Uma das minhas primeiras leituras foi Os princípios fundamentais da Filosofia, de Politzer. Longe estava de perceber que o materialismo ali transmitido era "mecanicista", não dialético, como fui entender depois. Mas o gosto pela leitura se estabeleceu, levando-me a adquirir livros e mais livros, em comprometimento do parco orçamento.
Foi então que passei a tomar conhecimento das teses da Polop, nas rodas de discussões no restaurante Universitário, onde o papo político era livre e aberto. Dois quadros representavam a Polop nesses embates, criticando a política reformista do PCB: José Luiz Pamponet e Almicar Baiardi. O primeiro era estudante de sociologia e, desde aquela época, dirigente nacional da Organização. Baiardi era estudante de agronomia.

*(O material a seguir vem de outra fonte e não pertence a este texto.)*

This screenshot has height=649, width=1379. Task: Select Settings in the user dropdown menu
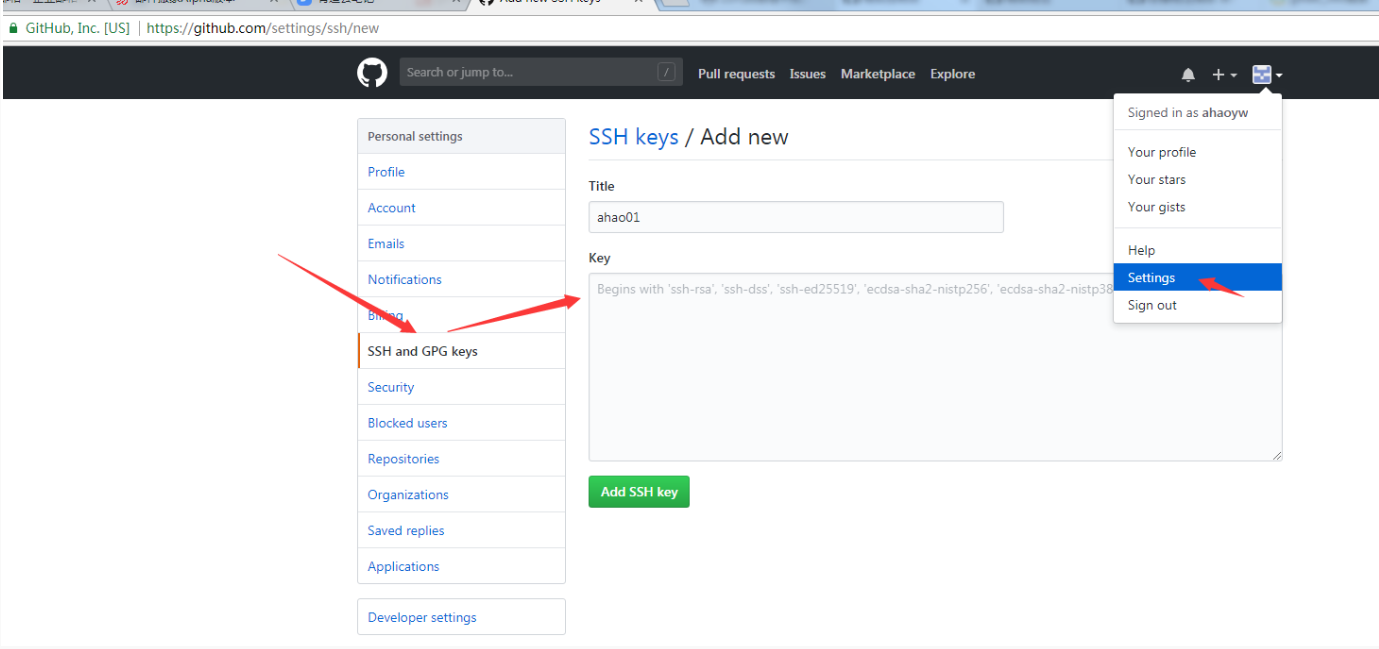(1151, 278)
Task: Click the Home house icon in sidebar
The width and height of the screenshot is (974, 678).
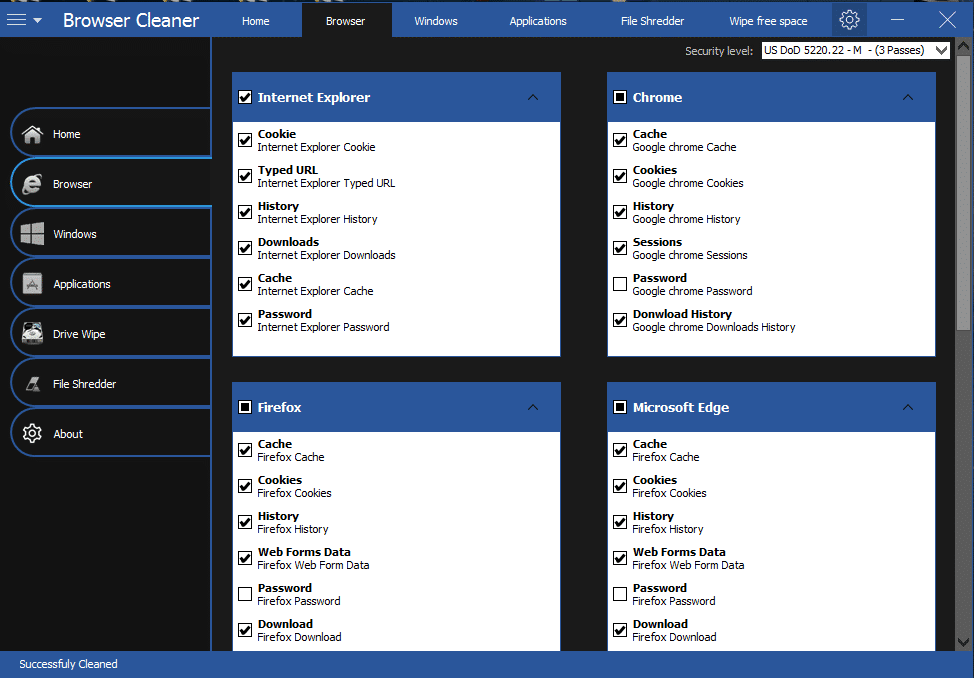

Com o golpe, Pamponet entrou na clandestinidade, transferindo-se para o Rio de Janeiro onde foi esfaqueado num assalto em Copacabana. Passou um longo período em recuperação, retornando a Bahia, já desligado da Organização. Dedicou-se à carreira universitária e faleceu de Aids em agosto de 1998. Baiardi, após o golpe, foi fazer pós-graduação em algum país da América Latina, retornando por volta de 1967. Militou no MR-8 em São Paulo e, com a redemocratização, ligou-se ao PCB.
Das lutas desse período que antecedeu ao golpe militar, recordo-me da longa greve nacional dos estudantes, reivindicando um terço de participação nos Conselhos Universitários. Os grandes comícios pelas reformas de base de Jango. As manifestações dos petroleiros pela encampação da Refinaria de Capuava. A invasão da Reitoria da UFBA, no início de 1964. Participei desses eventos como ativista de base, mantendo uma aproximação maior com a AP, devido às amizades com colegas da Escola. Vale recordar alguns detalhes do episódio de invasão da Reitoria, face à inexistência de maiores registros escritos.
Carlos Lacerda, governador do então Estado da Guanabara, comandava as ações da direita, preparando a sua candidatura à presidência da República. O reitor da UFBA, Edgar Santos, convidou-o para proferir a aula inaugural do ano letivo de 1964, ocasionando grande indignação nos meios acadêmicos. No dia da aula, a UEB (União dos Estudantes da Bahia), convocou um comício de protesto na Praça da Sé. Na véspera já tínhamos pichado toda a Avenida Sete com o slogan "FORA CORVO!" (Corvo era o apelido de Lacerda). Durante o comício, que ocorria simultaneamente com o ato na Reitoria, surgiu a proposta de se ocupar os ônibus e obrigar os motoristas a dirigirem até a Reitoria. A proposta foi imediatamente assumida e, lá chegando, os manifestantes invadiram o recinto gritando palavras de ordem. As autoridades que ocupavam a mesa, à frente Lacerda e o então governador da Bahia, Lomanto Júnior, foram obrigadas a se retirar sob vaias. A aula inaugural foi transformada em ato político, mas em sentido contrário ao que pretendia o reitor.


*Aderbal Caetano Burgos, cachoeirano, viveu 25 anos na clandestinidade, liderando um dos mais fortes segmentos contra a ditadura militar instalada no Brasil, em 1964, hoje anistiado.